Calendula cream is good for acne and nappy rash. An infusion is good for digestion and relieves colitis and symptoms of menopause. As an anti-fungal agent, it can be used to treat athlete’s foot, ringworm, and candida. The tincture applied neat to cold sores encourages healing.
Calendula contains chemicals, which have been shown in animal studies to speed up wound-healing by several actions that include increasing blood flow to the affected area and promoting the production of collagen proteins. Calendula also possesses anti-septic and anti-inflammatory effects due to its flavonoid content. In mouthwashes and gargles, calendula soothes sore throat or mouth tissue; in solutions, it has been uses to treat haemorrhoids.
Compresses of calendula blossoms are helpful for varicose veins. Results from recent animal and laboratory studies show that calendula may also have some anti-infective properties, particularly against fungal infections and against viruses.
Calendula’s high-molecular weight polysaccharides stimulate immune system activity (Wagner 1985) and has been researched for immune system activity. It was initially determined to have some potential therapeutic activity against the human immunodeficiency virus (HIV): extracts significantly inhibited HIV-1 in vitro, and reduced HIV-1 reverse transcriptase in a dose- and time-dependent manner (Kalvatchev 1997).
Calendula today, is being investigated for it’s anti-cancer properties. In conjunction with other herbs such as Echinacea purpurea, Scorzonera humilis L., and Aconitum moldavicum, there has been evidence of success in treating certain cancers (Heren’s carcinoma) according to the Fedkovich Chernivtsi State University in the Ukraine.
In one small study of about 250 women undergoing radiation therapy after surgery for breast cancer, a commercial calendula ointment reduced the amount of skin irritation better than another commonly-used commercial preparation. Women who used the calendula ointment also reported less pain from the radiation. Investigations into anti-cancer and anti-viral actions continue.
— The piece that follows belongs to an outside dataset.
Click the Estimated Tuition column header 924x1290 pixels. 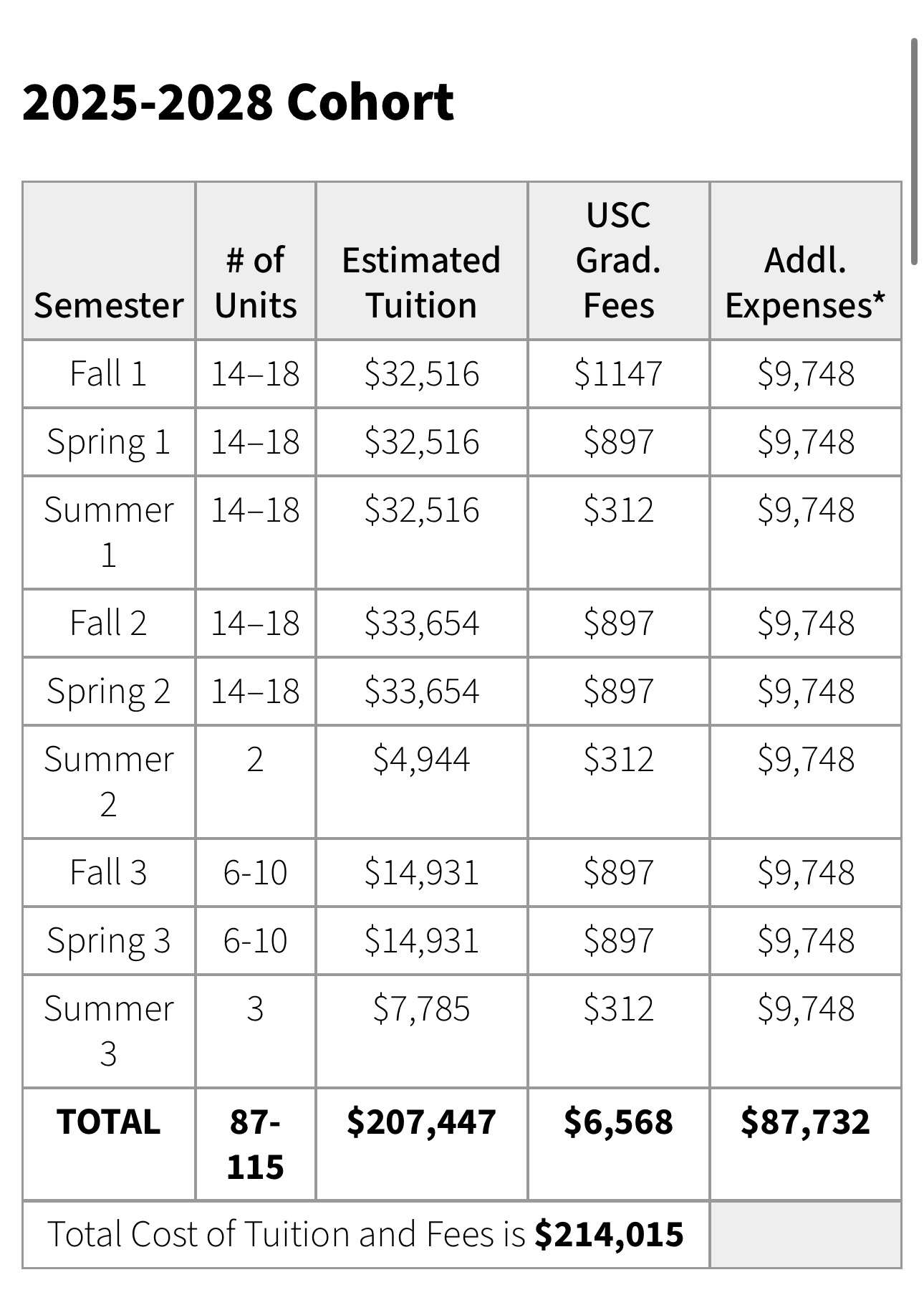pyautogui.click(x=421, y=282)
Calendula is a plant. The flower is used to make medicine.
Calendula flower is used to prevent muscle spasms, start menstrual periods, and reduce fever. It is also used for treating sore throat and mouth, menstrual cramps, cancer, and stomach and duodenal ulcers.
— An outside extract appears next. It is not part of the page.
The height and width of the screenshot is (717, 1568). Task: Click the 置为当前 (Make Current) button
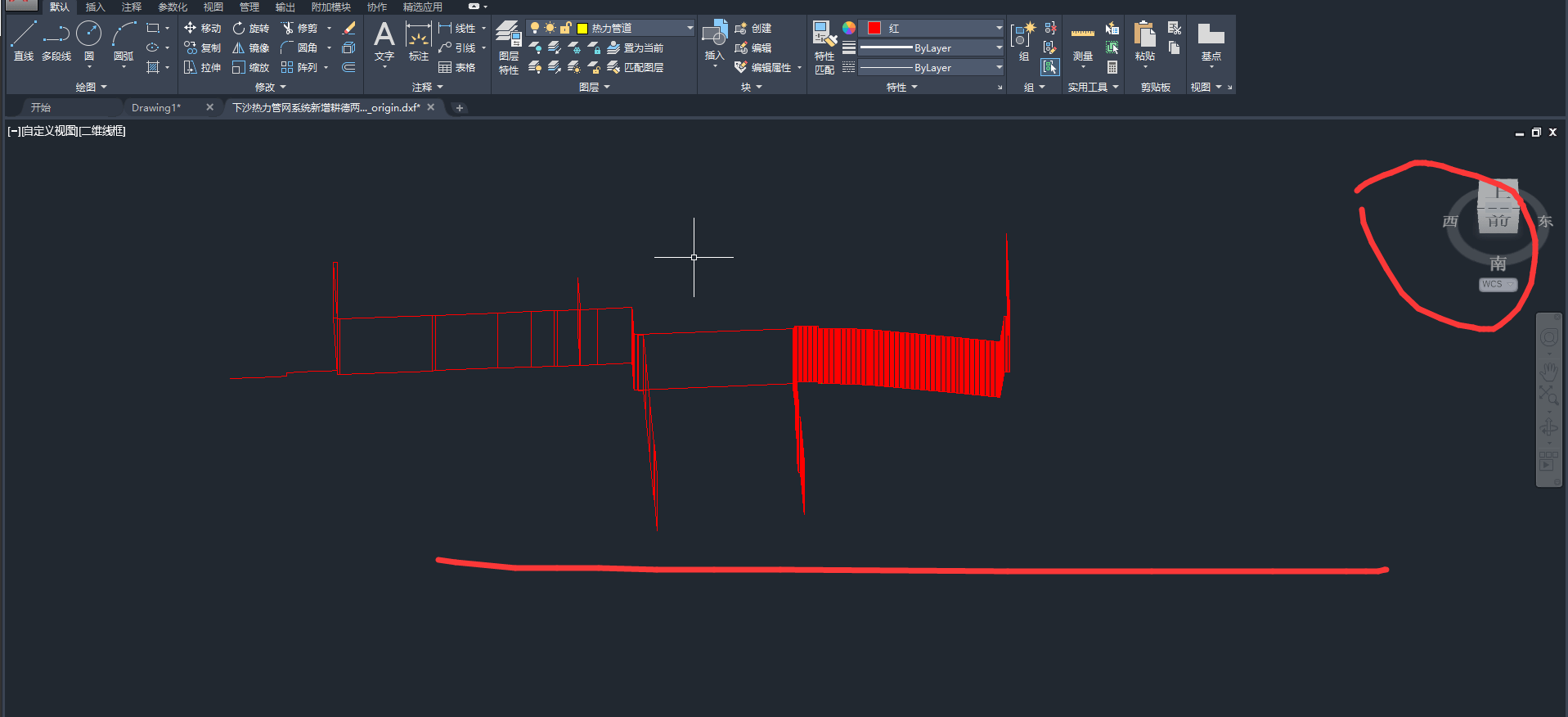click(x=636, y=47)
Calendula is applied to the skin to reduce pain and swelling (inflammation) and to treat poorly healing wounds and leg ulcers. It is also applied to the skin (used topically) for nosebleeds, varicose veins, hemorrhoids, inflammation of the rectum (proctitis), and inflammation of the lining of the eyelid (conjunctivitis).
Don’t confuse calendula with ornamental marigolds of the Tagets genus, which are commonly grown in vegetable gardens.
- Muscle spasms.
- Varicose veins.
- Promoting menstruation.
- Treating mouth and throat soreness.
- Leg ulcers.
- Other conditions.
Side Effects & Safety
Calendula is safe for most people when taken by mouth or applied to the skin.
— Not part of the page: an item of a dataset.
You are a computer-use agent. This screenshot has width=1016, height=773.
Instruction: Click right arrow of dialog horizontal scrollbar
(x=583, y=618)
Special Precautions & Warnings:
Pregnancy and breast-feeding: Don’t take calendula by mouth if you are pregnant. There is a concern that it might cause a miscarriage. It’s best to avoid topical use as well until more is known.
If you are breast-feeding, don’t take calendula either. There isn’t enough safety information about use during breast-feeding.
Allergy to ragweed and related plants: Calendula may cause an allergic reaction in people who are sensitive to the Asteraceae/Compositae family. Members of this family include ragweed, chrysanthemums, marigolds, daisies, and many others. If you have allergies, be sure to check with your healthcare provider before taking calendula.
Surgery: Calendula might cause too much drowsiness if combined with medications used during and after surgery. It is suggested to stop taking calendula at least 2 weeks before a scheduled surgery.